### Supplied records ###

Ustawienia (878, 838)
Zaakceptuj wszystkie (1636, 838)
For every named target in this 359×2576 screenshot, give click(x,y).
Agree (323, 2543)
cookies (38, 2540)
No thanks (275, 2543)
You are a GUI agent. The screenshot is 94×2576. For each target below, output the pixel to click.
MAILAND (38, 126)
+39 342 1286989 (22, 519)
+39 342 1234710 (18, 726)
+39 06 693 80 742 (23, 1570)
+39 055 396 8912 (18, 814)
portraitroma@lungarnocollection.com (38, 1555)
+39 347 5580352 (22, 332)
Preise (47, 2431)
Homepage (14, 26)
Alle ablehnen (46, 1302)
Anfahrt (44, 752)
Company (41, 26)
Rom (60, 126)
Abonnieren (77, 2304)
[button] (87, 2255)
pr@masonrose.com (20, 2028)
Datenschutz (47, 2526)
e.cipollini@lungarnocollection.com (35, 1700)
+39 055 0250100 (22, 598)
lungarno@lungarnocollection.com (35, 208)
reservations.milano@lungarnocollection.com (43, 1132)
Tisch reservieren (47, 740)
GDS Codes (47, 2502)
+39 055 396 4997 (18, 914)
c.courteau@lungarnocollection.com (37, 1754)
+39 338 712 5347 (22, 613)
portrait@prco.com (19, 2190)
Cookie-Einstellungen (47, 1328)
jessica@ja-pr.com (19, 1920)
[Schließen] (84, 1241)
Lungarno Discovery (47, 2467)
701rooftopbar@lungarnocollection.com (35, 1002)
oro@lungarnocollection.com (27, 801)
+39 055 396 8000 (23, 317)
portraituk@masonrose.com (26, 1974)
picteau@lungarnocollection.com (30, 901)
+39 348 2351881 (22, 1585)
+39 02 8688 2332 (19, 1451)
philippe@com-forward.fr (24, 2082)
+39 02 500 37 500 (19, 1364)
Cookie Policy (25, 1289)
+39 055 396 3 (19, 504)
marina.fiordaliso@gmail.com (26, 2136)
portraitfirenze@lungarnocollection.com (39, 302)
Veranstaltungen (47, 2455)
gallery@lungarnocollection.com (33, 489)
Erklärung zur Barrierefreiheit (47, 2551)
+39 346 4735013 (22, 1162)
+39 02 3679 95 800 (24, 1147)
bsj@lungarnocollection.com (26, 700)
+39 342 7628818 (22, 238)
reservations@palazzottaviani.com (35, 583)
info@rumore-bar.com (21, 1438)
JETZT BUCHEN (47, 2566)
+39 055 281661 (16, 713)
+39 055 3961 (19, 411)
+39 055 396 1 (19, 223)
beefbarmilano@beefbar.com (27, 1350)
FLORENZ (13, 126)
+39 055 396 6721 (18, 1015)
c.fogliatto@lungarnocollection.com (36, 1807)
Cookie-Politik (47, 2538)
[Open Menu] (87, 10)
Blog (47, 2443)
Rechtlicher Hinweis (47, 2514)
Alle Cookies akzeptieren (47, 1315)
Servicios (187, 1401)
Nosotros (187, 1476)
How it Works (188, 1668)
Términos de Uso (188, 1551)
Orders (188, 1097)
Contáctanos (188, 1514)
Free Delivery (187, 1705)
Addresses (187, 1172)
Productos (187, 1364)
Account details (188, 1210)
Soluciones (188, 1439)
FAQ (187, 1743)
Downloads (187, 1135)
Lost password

###

What you have to do: Pull each line containing the word "screenshot" out of the data above.

Response area:
For every named target in this 359×2576 screenshot, give click(x,y).
You are a GUI agent. The screenshot is 94×2576. For each target below, output the pixel to click.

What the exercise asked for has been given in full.